Pussyfoot Arrives

Apologies, but 1938 has been difficult to photograph, so I have had to make do with images from this grubby old newspaper. I have no idea why my parents saw fit to save it for posterity, but they saw fit to save all manner of strange unidentifiable items from the dim and distant past – including old love letters – if they were around today we would be having words. Tut.

Without further ado, I bring you…. 1938! Specifically, Monday 28th March. Please click on the pics to view them on an enormous scale so that you can read the small print; trust me, it’s worth it.

Beware trapdoors, and don’t get married too young – it’ll make you want to return to school…

A fascinating view of how those in 1938 recalled the 1920’s…
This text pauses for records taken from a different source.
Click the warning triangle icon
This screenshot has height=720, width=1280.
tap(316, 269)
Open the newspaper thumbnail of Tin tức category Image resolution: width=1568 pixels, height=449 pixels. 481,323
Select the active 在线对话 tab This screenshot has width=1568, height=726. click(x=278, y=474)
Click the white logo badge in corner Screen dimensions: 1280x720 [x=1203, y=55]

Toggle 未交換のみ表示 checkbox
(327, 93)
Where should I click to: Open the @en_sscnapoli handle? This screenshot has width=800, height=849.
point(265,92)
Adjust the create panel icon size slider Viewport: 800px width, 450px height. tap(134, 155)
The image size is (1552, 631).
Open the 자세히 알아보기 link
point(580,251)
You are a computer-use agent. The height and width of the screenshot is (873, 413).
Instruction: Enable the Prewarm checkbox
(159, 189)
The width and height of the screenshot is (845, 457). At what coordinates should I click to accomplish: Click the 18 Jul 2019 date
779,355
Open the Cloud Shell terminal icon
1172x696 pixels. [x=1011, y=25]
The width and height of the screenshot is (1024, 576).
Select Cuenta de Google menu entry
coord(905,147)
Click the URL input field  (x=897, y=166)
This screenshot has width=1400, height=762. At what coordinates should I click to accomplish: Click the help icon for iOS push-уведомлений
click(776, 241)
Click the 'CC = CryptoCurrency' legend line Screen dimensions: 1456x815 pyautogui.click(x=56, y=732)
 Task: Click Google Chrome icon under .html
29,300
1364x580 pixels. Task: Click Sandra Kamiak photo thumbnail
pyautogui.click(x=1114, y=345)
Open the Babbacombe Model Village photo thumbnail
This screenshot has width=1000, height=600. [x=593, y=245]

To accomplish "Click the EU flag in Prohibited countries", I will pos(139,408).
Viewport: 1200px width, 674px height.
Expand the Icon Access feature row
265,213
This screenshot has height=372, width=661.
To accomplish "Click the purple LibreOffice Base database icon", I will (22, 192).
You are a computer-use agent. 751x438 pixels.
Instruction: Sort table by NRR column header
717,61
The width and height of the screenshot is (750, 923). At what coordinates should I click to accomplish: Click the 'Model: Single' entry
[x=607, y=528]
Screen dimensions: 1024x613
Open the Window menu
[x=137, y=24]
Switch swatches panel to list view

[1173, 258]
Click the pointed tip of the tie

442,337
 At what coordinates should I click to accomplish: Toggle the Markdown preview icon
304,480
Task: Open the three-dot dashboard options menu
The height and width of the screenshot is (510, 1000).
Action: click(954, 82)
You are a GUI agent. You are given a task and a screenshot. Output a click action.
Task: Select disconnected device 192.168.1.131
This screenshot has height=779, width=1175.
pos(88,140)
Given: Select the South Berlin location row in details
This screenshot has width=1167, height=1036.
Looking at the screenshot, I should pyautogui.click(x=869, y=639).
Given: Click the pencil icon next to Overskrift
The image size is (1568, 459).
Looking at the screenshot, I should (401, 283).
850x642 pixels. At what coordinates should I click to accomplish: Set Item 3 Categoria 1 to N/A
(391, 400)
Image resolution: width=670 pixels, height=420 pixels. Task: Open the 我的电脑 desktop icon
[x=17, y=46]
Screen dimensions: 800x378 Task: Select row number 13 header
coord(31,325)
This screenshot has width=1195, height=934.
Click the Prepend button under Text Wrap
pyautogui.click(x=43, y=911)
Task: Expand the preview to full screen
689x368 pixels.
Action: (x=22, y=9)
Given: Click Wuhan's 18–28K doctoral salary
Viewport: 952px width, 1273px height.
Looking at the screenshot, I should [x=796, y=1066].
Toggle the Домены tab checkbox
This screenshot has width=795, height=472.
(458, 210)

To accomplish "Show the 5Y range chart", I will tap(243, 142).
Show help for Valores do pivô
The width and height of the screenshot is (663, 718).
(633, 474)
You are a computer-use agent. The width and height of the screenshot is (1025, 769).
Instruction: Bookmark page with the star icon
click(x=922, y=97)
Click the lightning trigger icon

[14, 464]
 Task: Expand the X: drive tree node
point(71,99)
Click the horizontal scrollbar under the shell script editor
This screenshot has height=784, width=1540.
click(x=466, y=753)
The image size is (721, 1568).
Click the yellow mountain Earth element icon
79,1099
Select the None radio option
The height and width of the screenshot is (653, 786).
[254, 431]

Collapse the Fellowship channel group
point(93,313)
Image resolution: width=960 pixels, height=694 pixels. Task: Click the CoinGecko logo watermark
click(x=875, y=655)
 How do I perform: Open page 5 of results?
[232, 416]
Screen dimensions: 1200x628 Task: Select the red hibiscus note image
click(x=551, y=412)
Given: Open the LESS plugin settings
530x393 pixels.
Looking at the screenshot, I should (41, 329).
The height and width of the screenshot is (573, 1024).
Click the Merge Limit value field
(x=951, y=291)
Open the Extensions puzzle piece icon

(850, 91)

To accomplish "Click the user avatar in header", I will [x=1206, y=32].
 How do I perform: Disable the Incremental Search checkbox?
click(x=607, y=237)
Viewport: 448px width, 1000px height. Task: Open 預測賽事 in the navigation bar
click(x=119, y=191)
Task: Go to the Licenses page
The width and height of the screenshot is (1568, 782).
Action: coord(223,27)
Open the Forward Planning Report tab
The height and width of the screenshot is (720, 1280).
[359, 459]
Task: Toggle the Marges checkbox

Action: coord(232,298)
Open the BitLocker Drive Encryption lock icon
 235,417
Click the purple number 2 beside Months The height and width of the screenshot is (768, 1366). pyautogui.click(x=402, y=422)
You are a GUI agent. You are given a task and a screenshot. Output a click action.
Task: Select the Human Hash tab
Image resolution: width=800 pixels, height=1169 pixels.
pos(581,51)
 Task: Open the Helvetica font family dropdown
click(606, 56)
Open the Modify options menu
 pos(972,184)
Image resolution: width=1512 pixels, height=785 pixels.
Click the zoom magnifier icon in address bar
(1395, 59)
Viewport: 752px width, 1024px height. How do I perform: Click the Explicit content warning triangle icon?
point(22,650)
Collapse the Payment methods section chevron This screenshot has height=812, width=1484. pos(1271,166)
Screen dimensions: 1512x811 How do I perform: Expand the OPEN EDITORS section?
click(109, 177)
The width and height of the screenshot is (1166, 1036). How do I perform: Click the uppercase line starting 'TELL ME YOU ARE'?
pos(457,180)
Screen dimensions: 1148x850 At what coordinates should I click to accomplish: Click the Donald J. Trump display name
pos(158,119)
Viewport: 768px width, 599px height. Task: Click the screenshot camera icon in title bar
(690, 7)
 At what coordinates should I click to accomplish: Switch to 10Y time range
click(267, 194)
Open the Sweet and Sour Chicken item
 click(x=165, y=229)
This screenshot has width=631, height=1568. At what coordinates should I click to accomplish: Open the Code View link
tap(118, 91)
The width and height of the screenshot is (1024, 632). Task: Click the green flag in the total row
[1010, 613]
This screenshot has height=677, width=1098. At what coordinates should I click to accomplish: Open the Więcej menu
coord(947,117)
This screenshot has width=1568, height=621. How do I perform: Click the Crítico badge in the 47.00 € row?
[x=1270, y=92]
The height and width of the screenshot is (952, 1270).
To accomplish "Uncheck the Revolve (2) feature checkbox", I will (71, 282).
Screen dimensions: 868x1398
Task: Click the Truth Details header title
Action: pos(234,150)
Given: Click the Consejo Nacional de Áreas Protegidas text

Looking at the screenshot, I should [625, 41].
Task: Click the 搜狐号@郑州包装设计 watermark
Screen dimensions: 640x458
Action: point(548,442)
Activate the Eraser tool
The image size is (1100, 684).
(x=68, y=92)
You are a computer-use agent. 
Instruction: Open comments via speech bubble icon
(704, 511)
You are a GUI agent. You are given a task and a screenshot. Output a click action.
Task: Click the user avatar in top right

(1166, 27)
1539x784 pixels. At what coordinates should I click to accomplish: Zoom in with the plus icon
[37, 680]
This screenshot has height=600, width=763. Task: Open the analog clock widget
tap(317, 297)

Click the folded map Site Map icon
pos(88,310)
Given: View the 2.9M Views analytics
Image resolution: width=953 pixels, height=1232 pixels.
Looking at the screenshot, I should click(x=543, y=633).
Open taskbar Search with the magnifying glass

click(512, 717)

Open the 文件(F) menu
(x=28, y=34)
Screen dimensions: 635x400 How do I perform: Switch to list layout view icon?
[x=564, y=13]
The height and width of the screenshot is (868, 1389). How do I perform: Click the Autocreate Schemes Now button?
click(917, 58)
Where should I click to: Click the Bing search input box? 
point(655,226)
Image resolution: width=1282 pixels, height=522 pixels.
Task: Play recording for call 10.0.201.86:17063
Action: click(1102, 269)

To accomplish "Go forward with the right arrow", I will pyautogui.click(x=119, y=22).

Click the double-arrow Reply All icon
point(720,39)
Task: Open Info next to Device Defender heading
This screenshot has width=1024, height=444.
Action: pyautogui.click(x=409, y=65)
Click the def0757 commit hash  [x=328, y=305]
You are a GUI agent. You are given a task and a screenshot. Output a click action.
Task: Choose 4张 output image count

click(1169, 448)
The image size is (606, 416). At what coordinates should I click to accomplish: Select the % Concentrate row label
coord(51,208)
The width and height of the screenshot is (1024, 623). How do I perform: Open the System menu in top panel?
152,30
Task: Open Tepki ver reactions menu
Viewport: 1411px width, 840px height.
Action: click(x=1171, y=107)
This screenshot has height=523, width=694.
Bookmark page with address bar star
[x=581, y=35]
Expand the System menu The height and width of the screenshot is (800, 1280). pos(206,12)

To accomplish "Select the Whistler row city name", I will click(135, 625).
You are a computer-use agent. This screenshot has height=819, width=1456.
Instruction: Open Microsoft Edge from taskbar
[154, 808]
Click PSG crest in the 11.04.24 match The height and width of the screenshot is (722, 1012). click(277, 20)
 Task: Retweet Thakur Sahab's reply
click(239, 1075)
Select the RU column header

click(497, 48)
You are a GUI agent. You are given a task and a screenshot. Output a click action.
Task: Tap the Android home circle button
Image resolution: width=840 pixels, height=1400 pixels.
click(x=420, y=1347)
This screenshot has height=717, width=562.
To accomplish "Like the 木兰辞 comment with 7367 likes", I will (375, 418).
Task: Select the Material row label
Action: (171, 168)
And to end this post, let’s test our wits – answers will be provided on Wednesday evening, possibly 2021.

47 thoughts on “Pussyfoot Arrives

  1. Inexplicable DeVice

    There’s a Festival of Blouses? Why didn’t anyone tell me?!? Is it still on, do you think??? If it is, I’ll probably need one of those “Colourain” rain coats to keep my blouse dry though. But what colour should I choose?

    * peruses list of colours *

    Good gods! Um, I think I’ll have one in Fawn…

    ~o~

    That Omaha, Nebraska beauty parlour wouldn’t be affiliated with The Infomaniac House of Beauty, would it? (How did she lose so much weight? Lost a limb or two in the fall?)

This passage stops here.